Scientists reveal cryo-EM structure of human α5β3 GABAA receptor

The lab headed by Prof. YE Sheng and the Center of Cryo Electron Microscopy obtained a cryo-EM structure of 3.51 Å by single-particle analysis and published their findings in an article entitled “Cryo-EM structure of the human α5β3 GABAA receptor”in the August 23 issue of Cell Research.

γ-aminobutyric acid type A (GABAA) receptors mediate rapid inhibitory neurotransmission by opening a chloride selective pore in response to binding of γ-aminobutyric acid (GABA), and thus are vital for controlling excitability in the brain. Dysfunctional GABAA receptors are directly involved in the pathogenesis of many neurologic diseases and psychiatric disorders. Moreover, GABAA receptors are modulated, directly activated or inhibited by over hundreds of pharmacologically and clinically important compounds of different structural classes.

However, how GABA selectively binds at the extracellular β(+)/α(−) interface, and how the binding signal is transmitted quickly and efficiently to open an integral ion channel remains elusive, significantly limiting our understanding of the ligand-gating mechanism of the GABAA receptors.

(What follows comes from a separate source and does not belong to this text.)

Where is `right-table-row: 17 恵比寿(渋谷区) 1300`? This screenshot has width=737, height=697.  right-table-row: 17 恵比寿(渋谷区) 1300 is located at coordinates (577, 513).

YE Sheng et al. used single particle cryo-EM coupled with nanobody to determine the structure of a heteropentameric α5β3 GABAA receptor. The structure shows an unexpected subunit stoichiometry of one α and four β subunits. In agreement with the observation of a GABA binding at a canonical ligand-binding “aromatic cage” at the β(+)/α(−) interface, the receptor adopts a conductive, open channel conformation. Structural comparisons reveal a quaternary activation mechanism arising from rigid-body movements between the extracellular and transmembrane domains. The α5β3 receptor contains only one GABA-binding site, represents the simplest heteropentameric GABAA receptor, and provides us a unique opportunity for further biophysical analysis of the channel gating mechanism.

This analysis of the cryo-EM structure of the human α5β3 GABAA receptor lays a solid foundation for follow-up biophysical and pharmacological research and offers crucial information about pharmaceutical production and clinical therapies.